Киприна Велика была вдова. Несколько лет тому назад убили ее мужа, а и год не жили вместе. С горя или отчаяния, бедная женщина тронулась в уме. Целыми днями она караулила кмета, набрасывалась на него с проклятиями, плевала в лицо. Арестовали ее, пошла она по больницам да по сумасшедшим домам — никакого толку. Снова появилась в деревне. Да не просто так. Через несколько месяцев родила мальчонку, родила прямо на улице, как бездомная собака. Все село загудело. Кто отец? И так и этак судили да рядили, считали да высчитывали — никак не сходилось. Решили, что зачала она или в больницах или просто по дороге, где-нибудь в поезде. И замолчали. Раз отец не из их села… Но бедная сумасшедшая мать так и осталась посмешищем в глазах всего села.

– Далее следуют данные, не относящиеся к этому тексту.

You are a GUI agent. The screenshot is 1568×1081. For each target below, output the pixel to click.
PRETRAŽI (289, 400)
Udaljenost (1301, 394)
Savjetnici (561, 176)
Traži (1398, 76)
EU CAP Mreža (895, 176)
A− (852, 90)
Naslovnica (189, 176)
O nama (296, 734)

Тошка зашлась плачем — ее словно вывернуло наизнанку.
— Ори, ори! Ори больше, пусть весь околоток слышит! — накинулась на нее старуха. — Иди в дом, нечего тебе тут делать… Сама приберу…

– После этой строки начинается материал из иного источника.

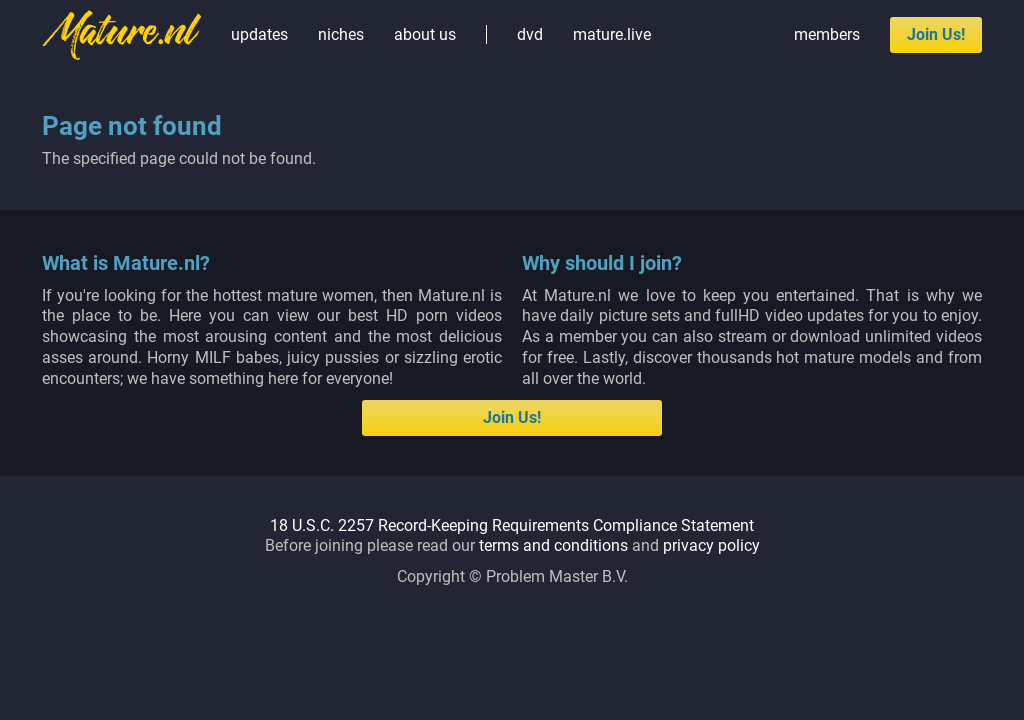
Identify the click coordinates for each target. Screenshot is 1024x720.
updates (259, 34)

Тошка пошла к дому. Ей хотелось без оглядки бежать отсюда, спрятаться, но не было сил: она еле волочила ноги. Да и куда ей было бежать, и где спрятаться? И зачем бежать? Она ничего не понимала. Перед глазами у нее поднималась страшная муть, мгла. Первая мысль о Пете. Ей нужно было его видеть, прижать к груди, но какая-то неведомая сила вела ее совсем в другую сторону. Да и ребенок куда-то пропал, видно, заигрался за сараем.
Вдруг перед ней встал колодец, холодный и бездонный, с большим светлым глазом посередине. Потом веревка, она висит за дверью в кухне, та самая веревка, что потянула Минчо в могилу, когда он пытался свалить подкопанное дерево.
Она бросилась в чулан, упала на пол, как подстреленная, и завыла в голос. Постепенно тяжелый ком в груди отпустил, отмяк от слез. Темно и глухо было в чулане, никому-то она не нужна, никому до нее нет дела! Плакала она долго. И когда ее оставили последние силы, лишь только стоны исторгала ее измученная грудь! Так жалобно мяучат вышвырнутые за дверь котята. „Минчо, родной, сердце мое, на кого ты меня оставил, почему оставил? Ведь знал же ты, какая она… Ох, господи, заела она меня, душу вынула… Куда мне идти, бежать куда, кому жаловаться, перед кем плакать? Одна я, бедная сиротинка, век свой черный куковать мне одной-одинешенькой…“
Так причитала она еле слышно, хриплым голосом, захлебываясь слезами, которые текли и текли, струились неиссякаемым потоком и словно омывали ее исстрадавшуюся душу, как чистый родник омывает пылающее лицо. Горький комок в горле постепенно растаял, как ледышка в тихом струящемся потоке. И вместе с тем постепенно рождалась в ней спокойная мысль, ясная и решительная мысль о смерти. Здесь, на этой земле, для нее нет жизни, нет радости, нет светлого дня. Пусть живут они, свекровь и деверь, пусть радуются. Так было и с Леной Милчевой. Но и свекровь не ушла от людского суда. Где бы ни появилась, чуть в глаза ей не тыкали: „Уходила до смерти, гадюка, сноху-красавицу“.